Les hobereaux
de Jérôme Tharaud, Jean Tharaud

critiqué par Alceste, le 29 décembre 2018
(Liège - 62 ans)


La note:  étoiles
Du côte-à-côte au face-à-face
Il s’agit en fait d’un recueil de nouvelles dont la première met en scène cette toute petite noblesse de province qui, même au XIX e siècle, n’a jamais quitté les terres ancestrales et qui mène une existence assez proche des paysans qu’elle côtoie quotidiennement, ne fût-ce que pour réclamer leurs fermages.
Le début du récit les montre pittoresques, nos hobereaux, réunis avec les notables, le maire, le curé, dans de joyeuses assemblées bien arrosées, à la manière de Maupassant. Mais les nouvelles de la guerre de 1870 perturbent le calme de cette petite région du Périgord. Comme il est d’usage en France à cette époque, on peut échapper à la conscription en « achetant un homme ». C’est ainsi que le fils d’un hobereau se fait remplacer par un fils de paysan, et chacun suit le déroulement des événements par les nouvelles qui arrivent lentement et imparfaitement dans ce coin reculé de province.
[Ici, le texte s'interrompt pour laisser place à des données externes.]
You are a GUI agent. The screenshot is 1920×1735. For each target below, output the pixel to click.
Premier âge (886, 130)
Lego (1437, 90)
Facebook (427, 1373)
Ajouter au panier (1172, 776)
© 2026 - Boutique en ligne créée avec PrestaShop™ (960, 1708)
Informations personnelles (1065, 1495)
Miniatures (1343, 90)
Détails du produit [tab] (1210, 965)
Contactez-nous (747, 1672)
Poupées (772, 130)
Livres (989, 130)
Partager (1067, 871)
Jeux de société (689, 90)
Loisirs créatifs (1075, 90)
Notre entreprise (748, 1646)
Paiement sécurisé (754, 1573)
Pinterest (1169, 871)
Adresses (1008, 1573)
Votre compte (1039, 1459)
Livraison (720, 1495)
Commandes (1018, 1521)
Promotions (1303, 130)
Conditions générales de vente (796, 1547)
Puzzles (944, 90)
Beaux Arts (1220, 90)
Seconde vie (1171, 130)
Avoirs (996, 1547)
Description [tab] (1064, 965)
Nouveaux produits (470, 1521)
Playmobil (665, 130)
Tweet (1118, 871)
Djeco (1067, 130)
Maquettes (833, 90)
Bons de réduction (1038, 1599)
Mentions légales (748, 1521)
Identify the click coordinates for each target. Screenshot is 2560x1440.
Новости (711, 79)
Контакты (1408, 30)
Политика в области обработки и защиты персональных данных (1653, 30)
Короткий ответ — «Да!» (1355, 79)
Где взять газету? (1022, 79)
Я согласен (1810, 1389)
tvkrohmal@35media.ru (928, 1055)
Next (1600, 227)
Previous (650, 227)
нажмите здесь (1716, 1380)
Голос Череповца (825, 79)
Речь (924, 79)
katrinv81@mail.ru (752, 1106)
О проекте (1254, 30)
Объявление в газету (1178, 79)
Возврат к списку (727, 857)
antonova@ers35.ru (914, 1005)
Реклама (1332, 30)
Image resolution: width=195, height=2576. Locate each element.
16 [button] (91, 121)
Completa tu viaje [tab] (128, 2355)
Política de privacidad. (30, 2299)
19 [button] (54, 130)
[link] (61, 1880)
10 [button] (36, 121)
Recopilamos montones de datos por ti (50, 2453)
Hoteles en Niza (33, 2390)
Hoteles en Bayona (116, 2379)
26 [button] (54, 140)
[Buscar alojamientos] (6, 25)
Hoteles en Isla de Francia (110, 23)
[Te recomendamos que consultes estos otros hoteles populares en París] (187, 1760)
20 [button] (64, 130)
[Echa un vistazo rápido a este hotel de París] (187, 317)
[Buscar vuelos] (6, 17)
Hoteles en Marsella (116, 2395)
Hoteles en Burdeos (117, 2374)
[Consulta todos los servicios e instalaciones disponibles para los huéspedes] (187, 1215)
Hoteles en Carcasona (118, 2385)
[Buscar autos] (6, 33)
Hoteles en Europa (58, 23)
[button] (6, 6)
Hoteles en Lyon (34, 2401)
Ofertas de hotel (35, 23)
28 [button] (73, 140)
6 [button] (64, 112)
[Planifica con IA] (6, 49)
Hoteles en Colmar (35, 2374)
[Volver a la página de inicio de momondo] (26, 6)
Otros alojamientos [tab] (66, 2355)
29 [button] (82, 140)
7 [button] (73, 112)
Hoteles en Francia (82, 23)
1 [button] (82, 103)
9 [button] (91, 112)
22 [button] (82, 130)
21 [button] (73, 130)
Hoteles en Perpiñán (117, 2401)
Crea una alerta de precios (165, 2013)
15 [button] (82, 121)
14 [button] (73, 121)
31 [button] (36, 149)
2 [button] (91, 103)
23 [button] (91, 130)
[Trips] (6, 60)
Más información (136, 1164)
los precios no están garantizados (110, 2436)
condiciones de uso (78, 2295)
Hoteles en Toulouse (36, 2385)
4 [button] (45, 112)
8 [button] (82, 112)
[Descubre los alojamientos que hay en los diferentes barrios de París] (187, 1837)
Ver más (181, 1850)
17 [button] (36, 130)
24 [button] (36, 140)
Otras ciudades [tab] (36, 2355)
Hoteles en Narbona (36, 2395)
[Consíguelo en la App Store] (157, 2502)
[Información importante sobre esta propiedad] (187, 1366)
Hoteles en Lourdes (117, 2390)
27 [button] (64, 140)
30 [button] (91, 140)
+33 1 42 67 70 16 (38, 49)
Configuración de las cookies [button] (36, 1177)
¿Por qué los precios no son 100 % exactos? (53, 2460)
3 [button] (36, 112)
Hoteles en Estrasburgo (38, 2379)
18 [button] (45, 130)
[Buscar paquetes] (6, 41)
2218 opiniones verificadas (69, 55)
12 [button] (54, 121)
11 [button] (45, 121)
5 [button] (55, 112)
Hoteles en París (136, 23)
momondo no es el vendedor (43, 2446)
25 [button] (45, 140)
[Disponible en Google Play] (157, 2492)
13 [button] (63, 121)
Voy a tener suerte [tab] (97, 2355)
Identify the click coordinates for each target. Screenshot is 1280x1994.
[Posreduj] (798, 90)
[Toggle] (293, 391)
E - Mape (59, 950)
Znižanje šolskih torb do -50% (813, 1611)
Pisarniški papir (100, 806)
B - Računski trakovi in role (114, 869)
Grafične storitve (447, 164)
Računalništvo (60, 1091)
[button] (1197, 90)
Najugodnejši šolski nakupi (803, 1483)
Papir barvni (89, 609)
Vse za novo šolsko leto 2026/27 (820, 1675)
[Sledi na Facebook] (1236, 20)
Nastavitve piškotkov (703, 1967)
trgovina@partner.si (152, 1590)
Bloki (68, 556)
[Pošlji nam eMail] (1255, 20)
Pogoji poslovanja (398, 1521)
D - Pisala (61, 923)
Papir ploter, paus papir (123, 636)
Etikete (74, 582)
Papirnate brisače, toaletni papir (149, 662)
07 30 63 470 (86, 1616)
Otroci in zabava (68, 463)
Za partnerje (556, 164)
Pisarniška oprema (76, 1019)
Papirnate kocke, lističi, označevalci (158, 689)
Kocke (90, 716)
Mais cette fois, c’est certain, l’Empereur, « l’aventurier qui a pris la place de nos princes », selon l’opinion des hobereaux, a été vaincu et chassé. Du surcroît, le jeune conscrit est mort au combat.
Il s’ensuit une colère des villageois qui soupçonnent les hobereaux de vouloir restaurer la monarchie honnie, au lieu d’une République égalitaire. Leur rage trouve à se déverser sur un jeune aristocrate qui passait par là et qu’une infirmité a gardé au village, tandis que son frère, valide, a refusé, lui, de se « payer un homme ». L’infirme subira un lynchage meurtrier d’une rare sauvagerie.
Ce court récit, qui s’achève sur la justice obtenue par la mère du malheureux, concentre une série impressionnante d’enjeux et de pistes de réflexion : analyse sociologique, psychologique, politique, médiatique, le tout dans un style enlevé et expressif.
Une très agréable surprise, de la part d'écrivains bien peu cotés de nos jours.